While the repeated use of the metal has made it somewhat familiar, that doesn’t diminish from its appealing colour, or its superior surface hardness compared to ordinary 18k gold, which helps reduce susceptibility to scratches and scuffs.
The warm colours of honey gold give it a somewhat soft look, especially on smaller timepieces, but because the Zeitwerk Decimal Strike is an imposing 44.2mm across, it has significant wrist presence, both metaphorically and physically; the watch is very tangible when strapped on the wrist.
Also unique to the Decimal Strike is the finishing applied to the striking bridge and hammers. Hand-engraved with a burin to create a granular texture, a technique known as tremblage, the striking components on the front are, well, striking.
The tremblage technique was traditionally reserved for Lange’s Handwerkskunst timepiece, limited edition watches unveiled every two or three years featuring elaborate decorative finishes on the front and back. Recent examples include the 1815 Tourbillon Handwerkskunst and Lange 1 Tourbillon Perpetual Calendar Handwerkskunst. The small dose of hand-engraving has the sensation of being Handwerkskunst-lite, which is nonetheless respectable given the price compared to the actual Handwerkskunst watches.
To match the grained tremblage finish on the hammers and striking bridge, the German silver bridge for the digital display has a frosted surface, instead of the brushed finish found on other Zeitwerk watches. Unlike the coarser tremblage graining, the frosting on the bridge is mechanically applied via bead blasting, giving it a consistent, smooth surface.
The calibre L043.7 inside is visually identical to the movements inside other Zeitwerk models, since the additional complications in each model are added on the front, rather than the rear of the movement. That’s doesn’t detract from the mechanical intricacy of the calibre, which is hand-wound and features a constant force mechanism to manage the energy needed by the jumping discs of the digital display.
A peculiar looking, anchor-shaped bridge highlights the constant force mechanism, or remontoir, which sits in between the barrel and regulator.

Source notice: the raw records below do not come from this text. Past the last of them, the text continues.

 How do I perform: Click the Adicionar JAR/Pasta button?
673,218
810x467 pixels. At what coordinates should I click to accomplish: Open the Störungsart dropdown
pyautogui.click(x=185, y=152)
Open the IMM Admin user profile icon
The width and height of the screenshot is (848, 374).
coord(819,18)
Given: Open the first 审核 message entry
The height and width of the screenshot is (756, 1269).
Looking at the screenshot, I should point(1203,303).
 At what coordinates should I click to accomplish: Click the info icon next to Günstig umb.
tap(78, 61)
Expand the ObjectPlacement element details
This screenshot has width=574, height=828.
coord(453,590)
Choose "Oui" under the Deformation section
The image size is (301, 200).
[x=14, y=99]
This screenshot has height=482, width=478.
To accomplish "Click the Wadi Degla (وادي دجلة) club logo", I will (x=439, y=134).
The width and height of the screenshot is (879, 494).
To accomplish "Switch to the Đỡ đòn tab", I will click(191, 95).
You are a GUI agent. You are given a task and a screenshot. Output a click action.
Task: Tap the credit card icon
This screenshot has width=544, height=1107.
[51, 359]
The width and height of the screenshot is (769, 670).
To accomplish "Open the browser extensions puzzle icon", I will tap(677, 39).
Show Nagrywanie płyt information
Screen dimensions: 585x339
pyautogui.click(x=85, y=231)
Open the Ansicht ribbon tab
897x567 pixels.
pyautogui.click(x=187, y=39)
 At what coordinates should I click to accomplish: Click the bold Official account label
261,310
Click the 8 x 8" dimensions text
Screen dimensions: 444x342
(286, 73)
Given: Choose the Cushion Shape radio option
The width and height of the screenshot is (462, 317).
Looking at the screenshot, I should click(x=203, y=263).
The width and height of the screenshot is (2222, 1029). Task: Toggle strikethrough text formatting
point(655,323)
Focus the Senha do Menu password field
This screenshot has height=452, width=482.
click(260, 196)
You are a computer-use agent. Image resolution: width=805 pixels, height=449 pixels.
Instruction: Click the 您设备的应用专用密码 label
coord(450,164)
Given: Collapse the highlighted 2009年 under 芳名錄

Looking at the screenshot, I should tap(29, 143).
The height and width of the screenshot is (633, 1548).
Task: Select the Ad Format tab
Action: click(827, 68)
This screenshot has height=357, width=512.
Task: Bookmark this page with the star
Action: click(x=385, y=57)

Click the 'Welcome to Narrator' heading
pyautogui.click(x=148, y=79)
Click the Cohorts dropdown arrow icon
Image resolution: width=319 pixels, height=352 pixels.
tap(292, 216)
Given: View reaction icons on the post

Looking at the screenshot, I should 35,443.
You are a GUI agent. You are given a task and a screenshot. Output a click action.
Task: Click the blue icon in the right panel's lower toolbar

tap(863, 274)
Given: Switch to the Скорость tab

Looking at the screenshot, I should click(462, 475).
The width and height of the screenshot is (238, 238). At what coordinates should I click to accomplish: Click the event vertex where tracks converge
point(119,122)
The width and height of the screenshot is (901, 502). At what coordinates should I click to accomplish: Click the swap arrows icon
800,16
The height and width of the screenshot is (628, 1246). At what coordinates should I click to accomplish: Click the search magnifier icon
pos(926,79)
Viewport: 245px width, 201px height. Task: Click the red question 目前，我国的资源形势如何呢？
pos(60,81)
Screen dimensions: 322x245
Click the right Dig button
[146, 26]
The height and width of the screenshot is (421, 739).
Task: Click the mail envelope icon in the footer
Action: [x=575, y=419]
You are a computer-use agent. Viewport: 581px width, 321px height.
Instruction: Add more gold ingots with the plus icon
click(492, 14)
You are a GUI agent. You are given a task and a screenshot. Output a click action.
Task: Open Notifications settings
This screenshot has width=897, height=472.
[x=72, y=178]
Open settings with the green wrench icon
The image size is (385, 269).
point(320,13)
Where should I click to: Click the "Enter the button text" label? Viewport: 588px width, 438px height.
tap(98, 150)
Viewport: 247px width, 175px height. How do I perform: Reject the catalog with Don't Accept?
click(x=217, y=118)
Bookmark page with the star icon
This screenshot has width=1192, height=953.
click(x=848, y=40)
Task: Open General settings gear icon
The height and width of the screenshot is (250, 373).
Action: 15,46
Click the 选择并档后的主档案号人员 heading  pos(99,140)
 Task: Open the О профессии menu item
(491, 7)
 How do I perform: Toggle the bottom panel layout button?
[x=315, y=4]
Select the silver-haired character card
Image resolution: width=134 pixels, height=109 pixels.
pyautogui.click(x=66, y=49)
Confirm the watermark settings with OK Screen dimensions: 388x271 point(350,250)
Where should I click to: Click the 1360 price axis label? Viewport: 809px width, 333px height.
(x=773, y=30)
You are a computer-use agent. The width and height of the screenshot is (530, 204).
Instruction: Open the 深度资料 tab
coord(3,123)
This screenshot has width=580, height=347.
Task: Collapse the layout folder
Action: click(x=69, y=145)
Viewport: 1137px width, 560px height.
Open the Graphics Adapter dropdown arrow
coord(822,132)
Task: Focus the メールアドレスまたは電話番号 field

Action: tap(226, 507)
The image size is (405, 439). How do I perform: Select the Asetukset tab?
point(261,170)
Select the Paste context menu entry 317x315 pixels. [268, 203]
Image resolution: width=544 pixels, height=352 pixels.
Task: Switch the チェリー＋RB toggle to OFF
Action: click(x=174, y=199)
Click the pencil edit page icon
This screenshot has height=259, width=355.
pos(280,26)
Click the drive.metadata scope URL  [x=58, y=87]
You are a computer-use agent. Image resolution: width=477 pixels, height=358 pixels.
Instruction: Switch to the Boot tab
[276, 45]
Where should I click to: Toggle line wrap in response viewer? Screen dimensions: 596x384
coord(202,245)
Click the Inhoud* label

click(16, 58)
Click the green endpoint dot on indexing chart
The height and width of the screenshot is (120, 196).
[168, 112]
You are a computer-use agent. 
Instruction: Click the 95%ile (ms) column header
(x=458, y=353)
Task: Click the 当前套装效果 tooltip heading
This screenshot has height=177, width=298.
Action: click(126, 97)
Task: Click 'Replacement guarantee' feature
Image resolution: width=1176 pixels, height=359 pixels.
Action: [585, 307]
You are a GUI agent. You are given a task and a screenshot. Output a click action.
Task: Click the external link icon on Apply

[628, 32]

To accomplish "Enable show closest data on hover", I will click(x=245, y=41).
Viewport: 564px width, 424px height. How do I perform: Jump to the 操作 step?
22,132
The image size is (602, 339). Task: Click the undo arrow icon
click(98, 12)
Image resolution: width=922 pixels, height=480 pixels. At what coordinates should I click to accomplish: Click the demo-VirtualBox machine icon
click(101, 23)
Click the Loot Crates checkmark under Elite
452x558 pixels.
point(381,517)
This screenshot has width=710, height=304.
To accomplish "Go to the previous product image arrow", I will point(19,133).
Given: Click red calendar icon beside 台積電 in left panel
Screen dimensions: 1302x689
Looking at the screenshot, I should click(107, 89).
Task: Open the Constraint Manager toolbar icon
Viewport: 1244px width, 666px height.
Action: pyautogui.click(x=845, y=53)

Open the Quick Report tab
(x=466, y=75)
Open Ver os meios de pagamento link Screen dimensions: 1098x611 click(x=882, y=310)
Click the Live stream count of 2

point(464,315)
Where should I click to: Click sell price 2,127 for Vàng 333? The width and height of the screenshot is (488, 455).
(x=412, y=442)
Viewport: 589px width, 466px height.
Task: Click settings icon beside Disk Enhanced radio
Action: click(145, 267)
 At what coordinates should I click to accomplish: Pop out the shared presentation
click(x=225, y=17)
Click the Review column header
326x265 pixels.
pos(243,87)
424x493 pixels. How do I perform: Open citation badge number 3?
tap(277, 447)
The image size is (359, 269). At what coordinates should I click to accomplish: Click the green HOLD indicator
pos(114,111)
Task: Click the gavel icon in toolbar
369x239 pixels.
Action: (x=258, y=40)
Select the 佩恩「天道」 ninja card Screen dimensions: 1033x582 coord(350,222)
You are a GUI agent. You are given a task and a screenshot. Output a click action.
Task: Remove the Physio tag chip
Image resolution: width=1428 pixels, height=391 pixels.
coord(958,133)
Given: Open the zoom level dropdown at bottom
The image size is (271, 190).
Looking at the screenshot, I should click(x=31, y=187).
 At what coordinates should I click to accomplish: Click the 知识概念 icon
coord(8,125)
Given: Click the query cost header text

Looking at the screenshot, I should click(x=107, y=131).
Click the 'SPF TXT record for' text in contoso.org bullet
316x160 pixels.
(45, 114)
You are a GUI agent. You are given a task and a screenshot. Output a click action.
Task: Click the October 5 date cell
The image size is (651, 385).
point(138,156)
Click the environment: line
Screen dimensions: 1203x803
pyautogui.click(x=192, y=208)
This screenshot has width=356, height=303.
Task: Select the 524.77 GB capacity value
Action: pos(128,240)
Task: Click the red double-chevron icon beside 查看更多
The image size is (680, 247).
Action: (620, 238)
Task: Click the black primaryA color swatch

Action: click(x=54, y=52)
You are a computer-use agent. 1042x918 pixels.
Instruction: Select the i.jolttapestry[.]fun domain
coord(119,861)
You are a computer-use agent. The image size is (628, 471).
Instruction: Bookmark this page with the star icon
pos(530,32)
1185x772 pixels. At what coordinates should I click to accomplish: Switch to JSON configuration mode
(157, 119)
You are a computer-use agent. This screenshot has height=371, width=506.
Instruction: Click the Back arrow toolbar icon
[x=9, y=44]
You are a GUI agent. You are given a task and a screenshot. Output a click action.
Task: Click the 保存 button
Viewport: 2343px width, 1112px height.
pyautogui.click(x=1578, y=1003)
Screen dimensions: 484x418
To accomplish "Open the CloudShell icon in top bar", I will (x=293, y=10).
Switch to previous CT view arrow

It’s a one-minute remontoir, with a tiny spring that accumulates and discharges a tiny amount of energy every 60 seconds, ensuring that the digital display jumps correctly, without affecting the timekeeping of the movement.
Because a significant amount of energy is expended to move the discs for the digital display, the power reserve for the Decimal Strike, as it is for all other Zeitwerk models, is a short 36 hours, just one and a half days.
Functions aside, the movement looks good, both from a distance and up close, a typical quality of a Lange movement. That’s thanks to both the high quality of the decoration, but also the materials and techniques used – like German silver and blued steel screws – which give the movement a lavish, warm and expensive appearance.
While most Lange movements have a single hand-engraved cock for the balance wheel, the Decimal Strike, along with all other Zeitwerks has two, with the second one for the escape wheel. And the escape wheel cock is further topped by a black polished steel cap, another example of the top of the line finishing visible inside the movement.
There are probably too many variants of the Zeitwerk, diminishing the desirability of individual models. But the Zeitwerk Decimal Strike is both unusual and handsome, and reasonably priced relative to the Zeitwerk Striking Time. The Decimal Strike costs about 10% more than the Striking Time, which makes the Decimal Strike a decidedly more attractive buy.
Price and availability
Limited to 100 pieces, the Zeitwerk Decimal Strike (ref. 143.050) is priced at €120,000, or about US$127,000. It’ll be available starting October 2017 at both Lange boutiques and retailers.